_Extracted text_
▶
I am trying to retrieve some sets of documents from Cloud Firestore, each corresponding to a different query. In order to speed up this process, I am using Python's library concurrent.futures, so that those queries are performed concurrently. The thing is that I've come across a weird behaviour: if those queries are sent right after the app object is initialised, Firestore seems to get sort of stuck, and no response is returned ever (or at least in a reasonable time), as if the app wasn't fully initialised and couldn't handle a stack of queries after. My solution consist in performing a dummy query in between the initialisation and the concurrent queries, and my doubt is simple: is this behaviour expected or am I missing something?
This is the code that I'm using, where lines 15 to 17 sohuldn't be needed.
import concurrent.futures
from firebase_admin import firestore, initialize_app, credentials
print("Initializing app session with credentials")
credential_json = '/path/to/your/credentials.json'
firebase_credential = credentials.Certificate(credential_json)
app = initialize_app(name="your-app-name",
credential=firebase_credential,
options={"projectId": "your-project-id"})
db = firestore.client(app)
print("App initialized")
# This line is necessary to prevent concurrent processing from crashing but it shouldn't be needed to fully initialize the app
db.collection("a").document("b").get()
print("Dummy query")
# Function to fetch a single document
def fetch_document(doc_ref):
print(f"Fetching document {doc_ref.id}")
doc = doc_ref.get()
print(f"Fetched document {doc_ref.id}")
return doc.to_dict()
◀
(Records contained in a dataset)
▶
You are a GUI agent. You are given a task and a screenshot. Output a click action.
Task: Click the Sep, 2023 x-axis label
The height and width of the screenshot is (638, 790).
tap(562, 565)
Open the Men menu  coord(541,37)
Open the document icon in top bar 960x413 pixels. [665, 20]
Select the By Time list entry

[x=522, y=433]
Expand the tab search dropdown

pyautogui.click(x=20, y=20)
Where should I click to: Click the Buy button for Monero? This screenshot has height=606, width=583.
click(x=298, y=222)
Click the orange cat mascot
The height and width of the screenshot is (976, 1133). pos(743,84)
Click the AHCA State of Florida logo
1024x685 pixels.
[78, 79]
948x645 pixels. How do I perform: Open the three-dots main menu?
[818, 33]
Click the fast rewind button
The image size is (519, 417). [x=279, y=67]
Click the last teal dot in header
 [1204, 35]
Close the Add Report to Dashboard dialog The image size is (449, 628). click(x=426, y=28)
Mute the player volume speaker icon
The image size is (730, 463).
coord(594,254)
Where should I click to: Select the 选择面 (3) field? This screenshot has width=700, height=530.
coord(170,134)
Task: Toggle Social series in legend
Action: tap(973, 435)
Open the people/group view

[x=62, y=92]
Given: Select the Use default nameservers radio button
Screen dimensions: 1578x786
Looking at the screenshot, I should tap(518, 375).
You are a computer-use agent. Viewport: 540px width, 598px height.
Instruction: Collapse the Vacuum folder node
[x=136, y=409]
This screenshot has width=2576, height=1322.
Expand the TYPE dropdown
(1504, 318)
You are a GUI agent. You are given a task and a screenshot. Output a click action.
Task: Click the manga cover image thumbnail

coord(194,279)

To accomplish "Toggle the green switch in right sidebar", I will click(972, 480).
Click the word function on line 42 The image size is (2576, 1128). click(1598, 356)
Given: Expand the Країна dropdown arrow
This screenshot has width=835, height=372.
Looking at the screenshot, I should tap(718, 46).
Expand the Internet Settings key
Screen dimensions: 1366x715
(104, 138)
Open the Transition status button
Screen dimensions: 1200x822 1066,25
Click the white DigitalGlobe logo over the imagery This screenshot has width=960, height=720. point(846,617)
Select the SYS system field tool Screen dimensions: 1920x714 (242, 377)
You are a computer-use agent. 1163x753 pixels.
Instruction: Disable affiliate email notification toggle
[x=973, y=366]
◀
_Task list_
a. According to the Firestore post, why does the author run a dummy query between initializing the app and sending the concurrent queries? Answer in one to three sentences.
b. Write out the passage of the Firestore post that begins with the words containing "import concurrent.futures" and ends with "db = firestore.client(app)".

_Exercise responses_
a. When the concurrent queries are sent right after the app object is initialized, Firestore seems to get stuck and returns no response, at least not in a reasonable time. It behaves as if the app were not fully initialized and could not handle a stack of queries. The dummy query prevents this.

b.
import concurrent.futures
from firebase_admin import firestore, initialize_app, credentials
print("Initializing app session with credentials")
credential_json = '/path/to/your/credentials.json'
firebase_credential = credentials.Certificate(credential_json)
app = initialize_app(name="your-app-name",
credential=firebase_credential,
options={"projectId": "your-project-id"})
db = firestore.client(app)